Em uma entrevista de março de 2023 à Rock Mania no Brasil, Stratton foi questionado sobre suas memórias da gravação de “Iron Maiden”. Ele afirmou: “Foi gravado muito rapidamente. Não houve muita pré-produção, porque todas as músicas já estavam escritas. Tudo o que precisava ser feito era adicionar as guitarras e então decidir o que faríamos entre eu e Dave [Murray, guitarrista do Maiden] para tornar as músicas maiores e trabalhar nas guitarras harmônicas e quem faria os solos. E isso foi fácil.
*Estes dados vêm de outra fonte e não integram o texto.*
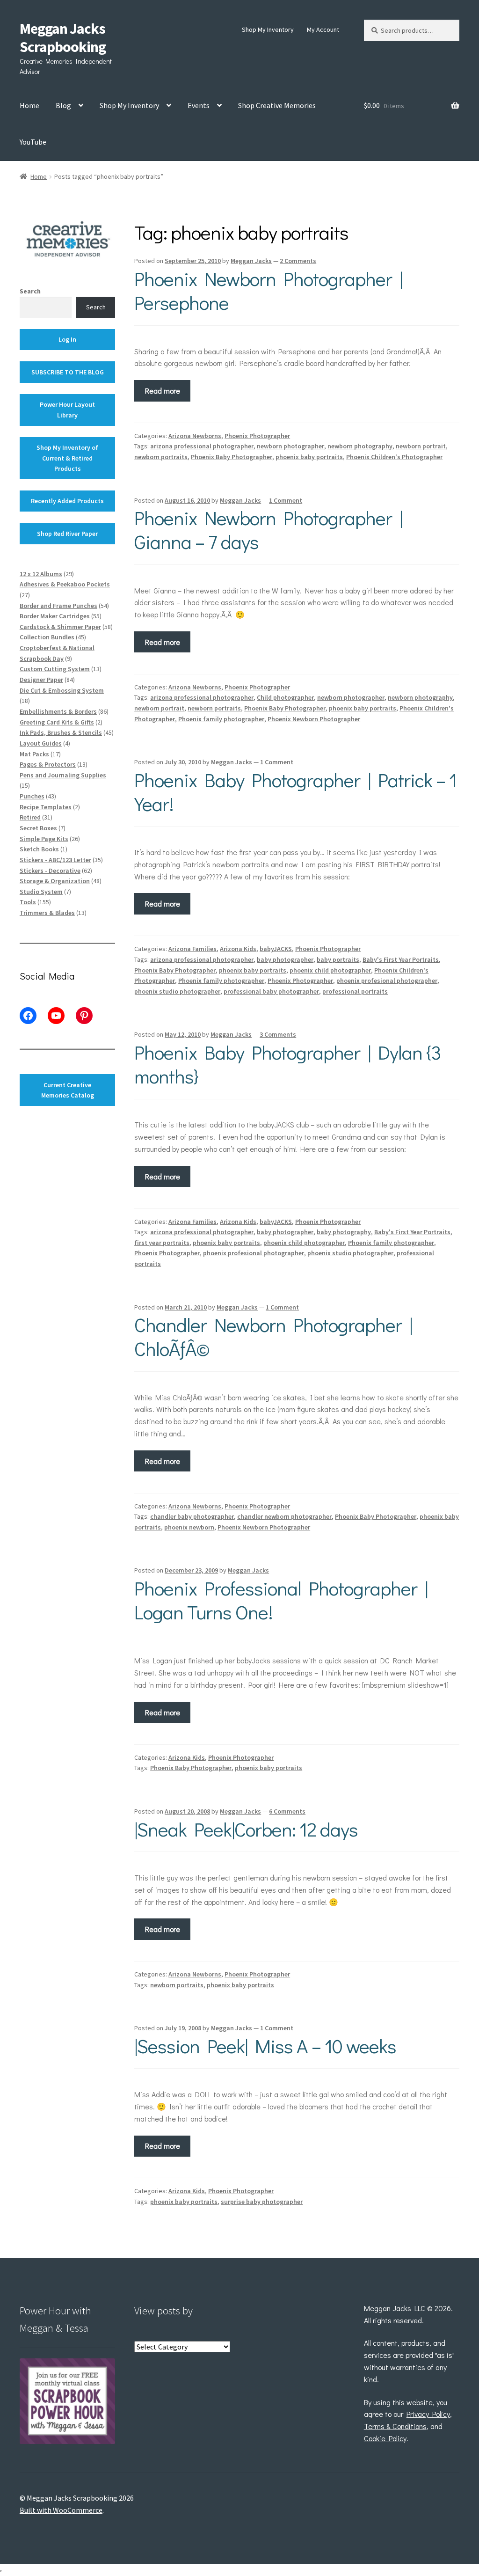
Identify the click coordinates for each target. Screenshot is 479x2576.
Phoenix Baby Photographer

Mas o álbum foi gravado muito rapidamente. Quer as pessoas gostem ou não, a produção [foi feita por] Wil Malone. Pessoalmente, é incrível porque me sinto muito honrado por ter feito parte daquele álbum. Mas na época, como éramos muito jovens e foi feito muito rapidamente, você não esperava que fizesse o que fez. Quarenta e poucos anos depois, ainda é incrível. É uma honra fazer parte disso, e sempre será, porque resistiu ao teste do tempo. Estou muito orgulhoso de fazer parte dele.”

Bruce Dickinson, por sua vez, abordou o fato de que “Iron Maiden: Burning Ambition” não cobre adequadamente alguns momentos-chave da história da banda em uma entrevista recente à Heavy da Austrália. Bruce disse: “Quando soubemos que haveria um documentário, a primeira coisa foi que realmente não queríamos nos envolver em termos editoriais ou algo assim. Você tem que ter uma abordagem de não intervenção, porque você quer que alguém olhe para ele e conte a história. Obviamente, há tantos… este documentário poderia ter dez horas de duração, mas então todo mundo perderia a vontade de viver. [Risos] Então você tem que tornar a história concisa. Haverá fãs que dirão, ‘Oh, eles perderam isso e o que dizer daquilo’ — sim, claro, mas para pessoas que não conhecem a história do Iron Maiden, esta é uma ótima introdução à banda.”

Steve Harris também comentou que o filme não foi feito “por nós”, mas “sobre nós”, e que a banda cooperou com entrevistas, mas não teve o controle editorial que normalmente teria. Ele sugeriu que os fãs assistam e tirem suas próprias conclusões.

O baterista Nicko McBrain, em entrevista à Kerrang!, destacou o desafio de condensar 50 anos de história em cerca de 90 minutos, mas considerou o resultado “brilhante”. Ele ficou especialmente tocado pelas histórias dos fãs e pela participação de admiradores como Javier Bardem, Lars Ulrich e Chuck D. Para o público que acompanha a era de Blaze Bayley e o retorno de Bruce Dickinson, a discussão sobre como esses períodos são retratados é sempre relevante.

Formada em East London em 1975, a banda Iron Maiden celebra seu 50º aniversário em 2025, com uma turnê mundial de dois anos, “Run For Your Lives”, e eventos como o EddFest em Knebworth Park, Inglaterra, em 11 de julho de 2026.